In the photoelectric effect, a photon ejects an electron only if the light's frequency is above the metal's threshold, and the electron's maximum kinetic energy is Kₘₐₓ = hf − φ.
When objects gain or lose charge in electrostatics problems, it's electrons that move; protons stay locked in the nucleus.
An electron's mass is roughly 1/1800 of a proton's, so almost all of an atom's mass lives in the nucleus.
An electron is a subatomic particle with charge -e (-1.6 × 10⁻¹⁹ C) found outside the nucleus of an atom. In AP Physics 2 it appears in Topic 7.1 as a building block of atomic systems and stars in photoelectric effect and energy level questions.
No, not in the AP Physics 2 model. Electrons occupy quantized energy levels rather than classical orbits, and they only change energy by absorbing or emitting a photon that exactly matches the gap between levels. The planetary picture is a simplification that breaks down at the quantum scale.
An electron has charge -e, lives outside the nucleus, and has about 1/1800 the mass of a proton. A proton has charge +e and sits inside the nucleus. In charging and current problems, electrons are the particles that move.

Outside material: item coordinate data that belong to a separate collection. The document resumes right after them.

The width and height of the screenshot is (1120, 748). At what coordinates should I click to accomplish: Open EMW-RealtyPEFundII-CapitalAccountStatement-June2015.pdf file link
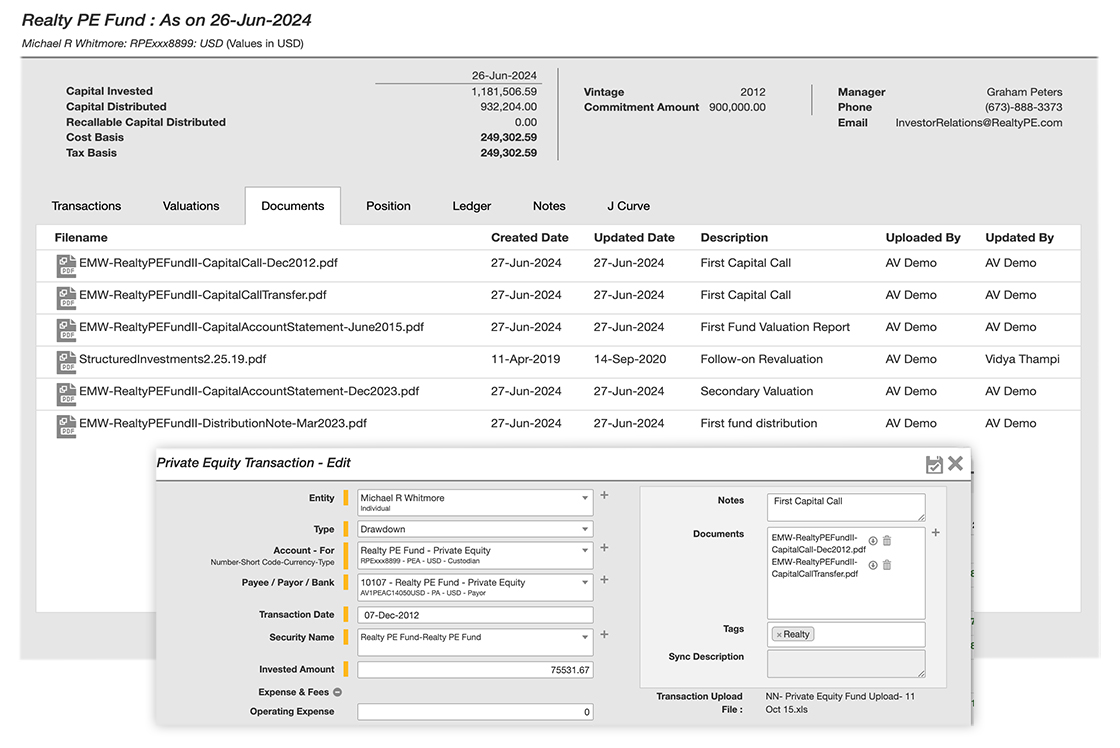(x=251, y=327)
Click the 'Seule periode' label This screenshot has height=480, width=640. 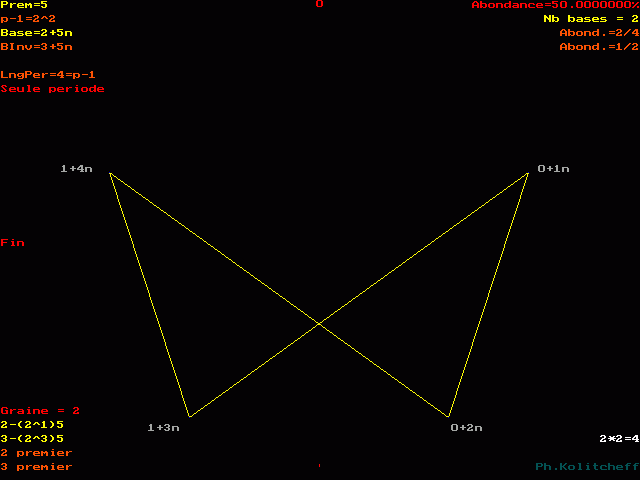pyautogui.click(x=52, y=89)
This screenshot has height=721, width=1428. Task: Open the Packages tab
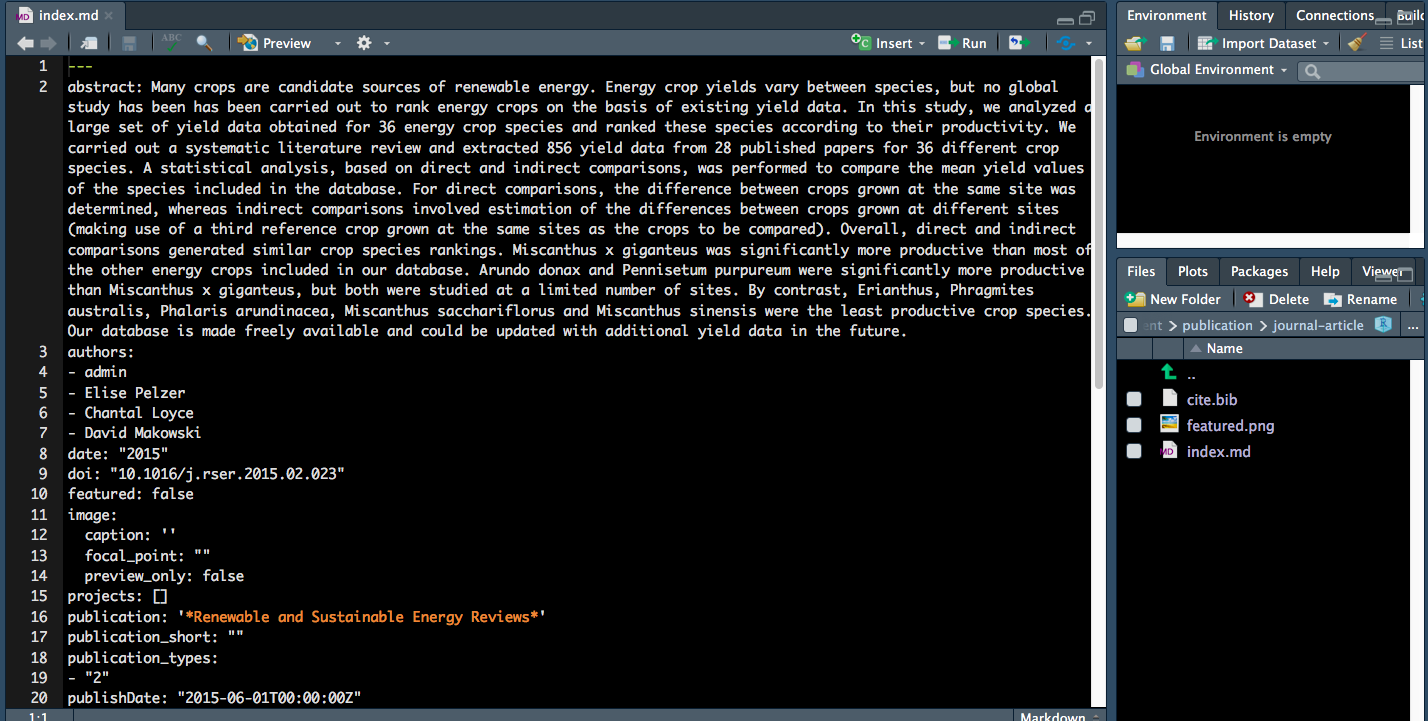pyautogui.click(x=1259, y=271)
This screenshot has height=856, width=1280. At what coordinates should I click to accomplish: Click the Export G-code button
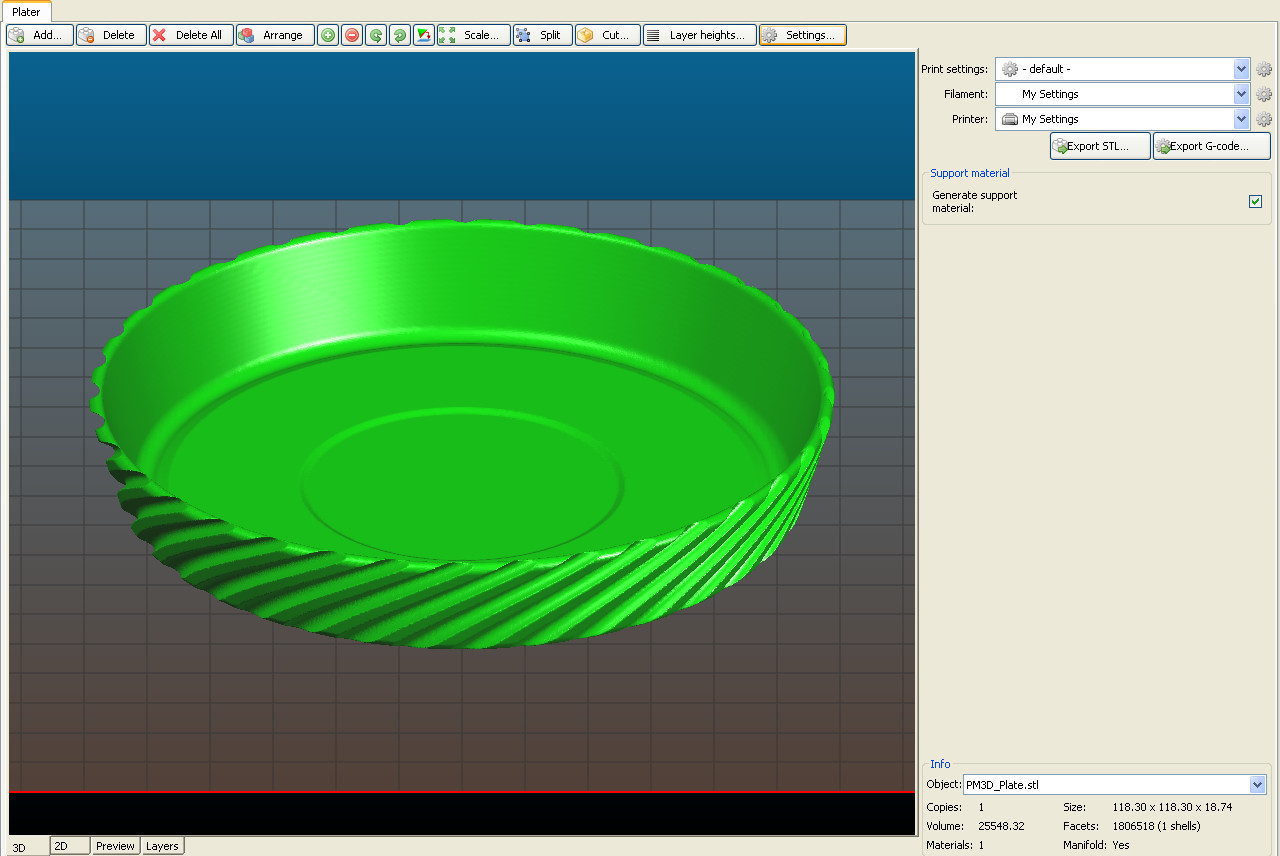click(1211, 146)
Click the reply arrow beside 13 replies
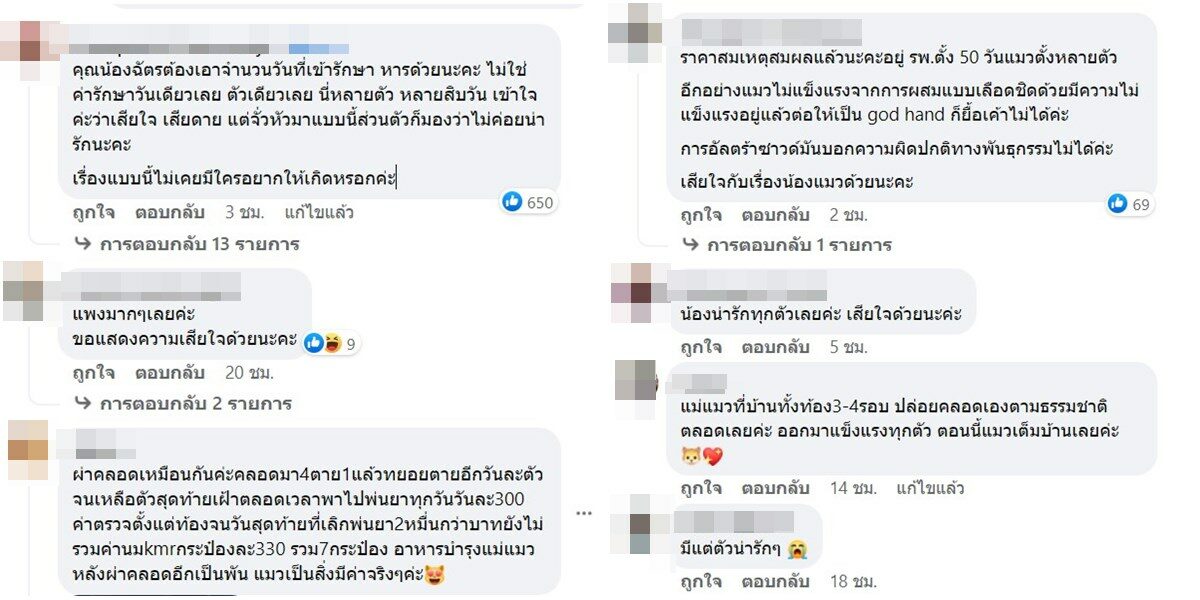 coord(83,243)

No. If the light's frequency is below the metal's threshold frequency, no electrons are emitted no matter how intense the light is, because each photon carries energy E = hf and a single low-energy photon can't overcome the work function. This is the core idea behind released FRQs like the 2018 and 2024 photoelectric questions.
An electron has charge -1.6 × 10⁻¹⁹ C and mass 9.11 × 10⁻³¹ kg. Both values are on the AP Physics 2 reference sheet, so focus on knowing when to use them rather than memorizing the digits.